_Exercise directions_. Output exactly the lines below from the one containing "Task: Tap the blue" to the last line, both included. Omit pictures.

_Listed entries_.

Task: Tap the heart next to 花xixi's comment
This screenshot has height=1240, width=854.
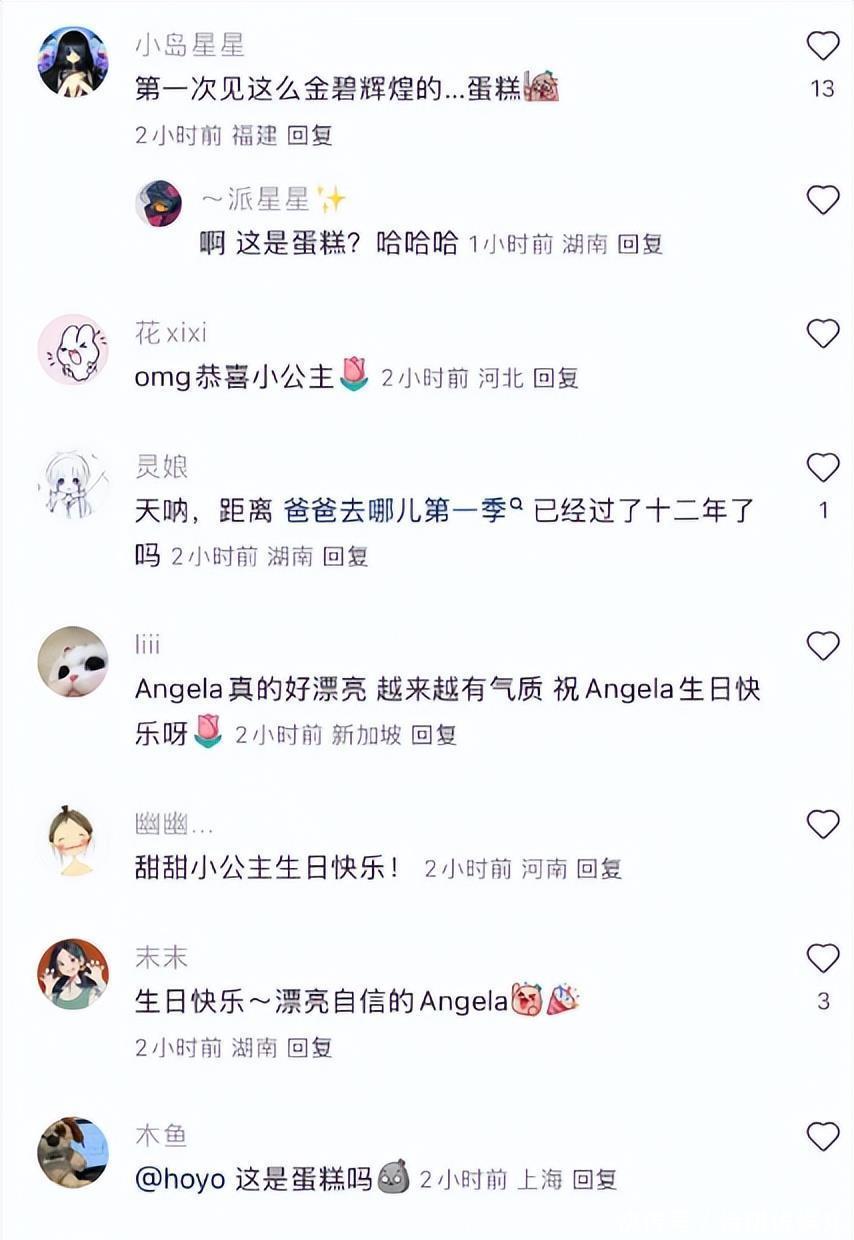Action: [822, 334]
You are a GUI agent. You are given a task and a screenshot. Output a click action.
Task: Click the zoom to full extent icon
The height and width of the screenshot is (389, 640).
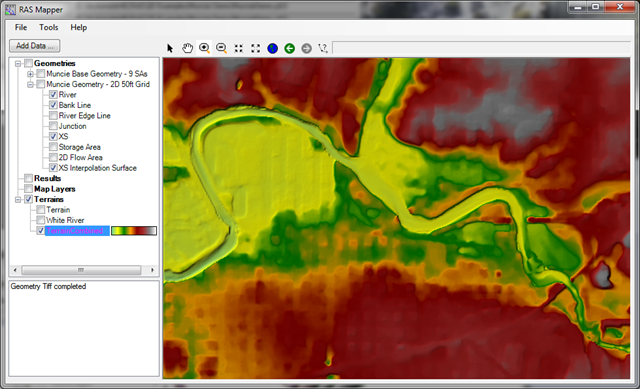point(256,49)
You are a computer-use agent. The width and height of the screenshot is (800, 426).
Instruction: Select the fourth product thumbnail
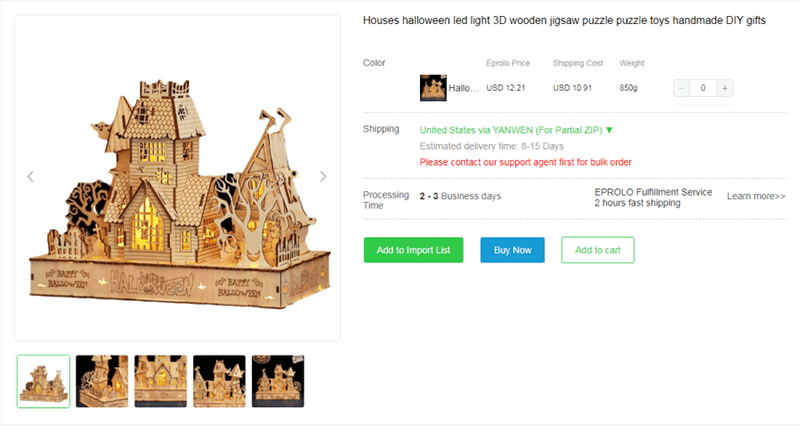219,381
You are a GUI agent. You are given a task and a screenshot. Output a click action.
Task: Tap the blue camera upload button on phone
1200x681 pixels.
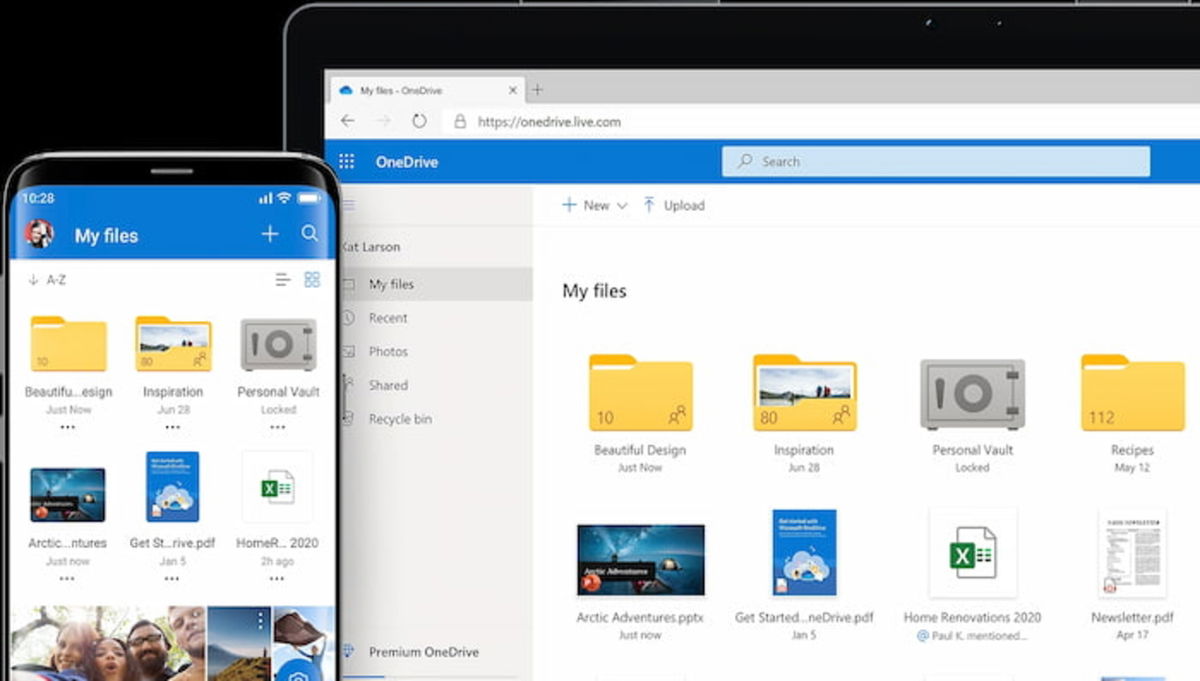(x=299, y=676)
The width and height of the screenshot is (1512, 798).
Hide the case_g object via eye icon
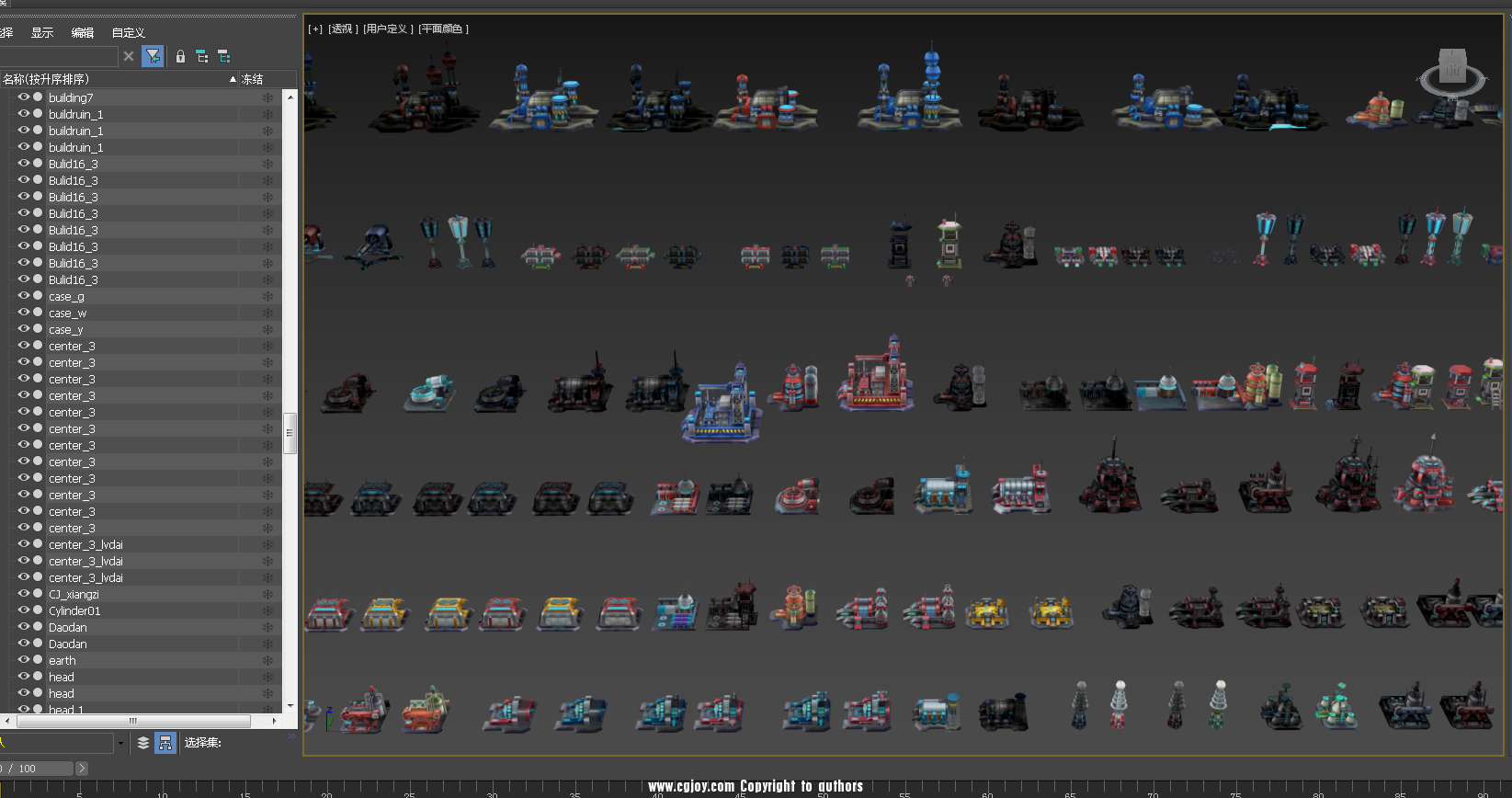[x=24, y=296]
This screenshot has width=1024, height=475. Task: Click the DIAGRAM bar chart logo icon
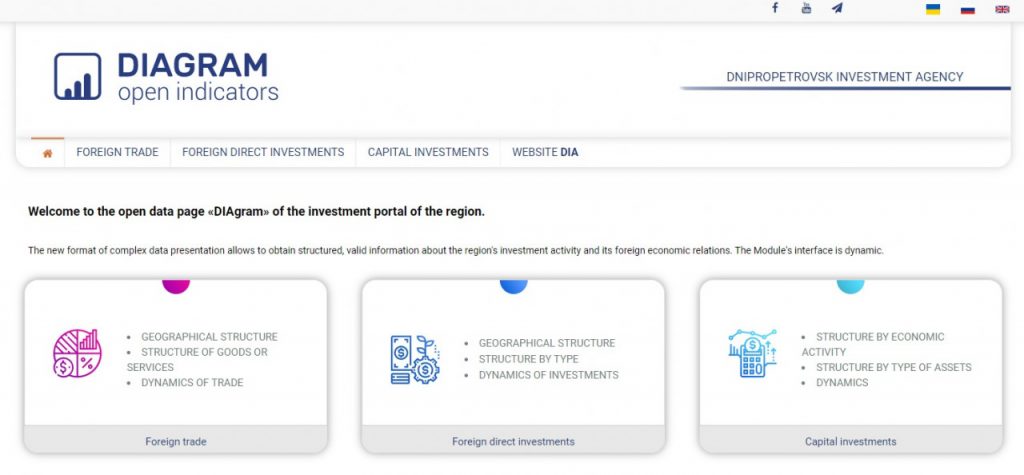(78, 76)
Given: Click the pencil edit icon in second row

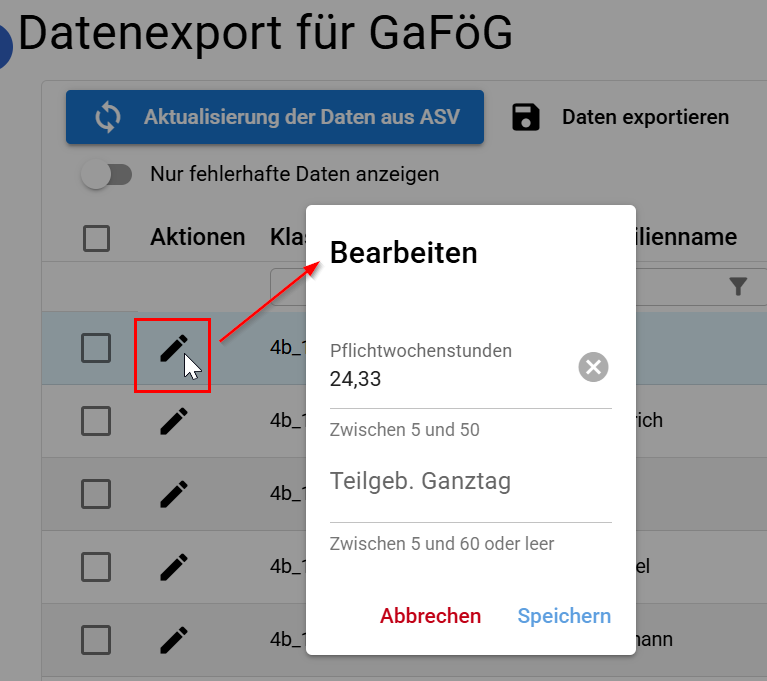Looking at the screenshot, I should coord(173,421).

_Solved problem_.
Task: Tap the blue camera upload button on phone
1200x681 pixels.
(x=299, y=676)
The width and height of the screenshot is (1512, 798).
Hide the case_g object via eye icon
[x=24, y=296]
This screenshot has width=1024, height=475. Task: Click the DIAGRAM bar chart logo icon
(78, 76)
Given: Click the pencil edit icon in second row

Looking at the screenshot, I should coord(173,421).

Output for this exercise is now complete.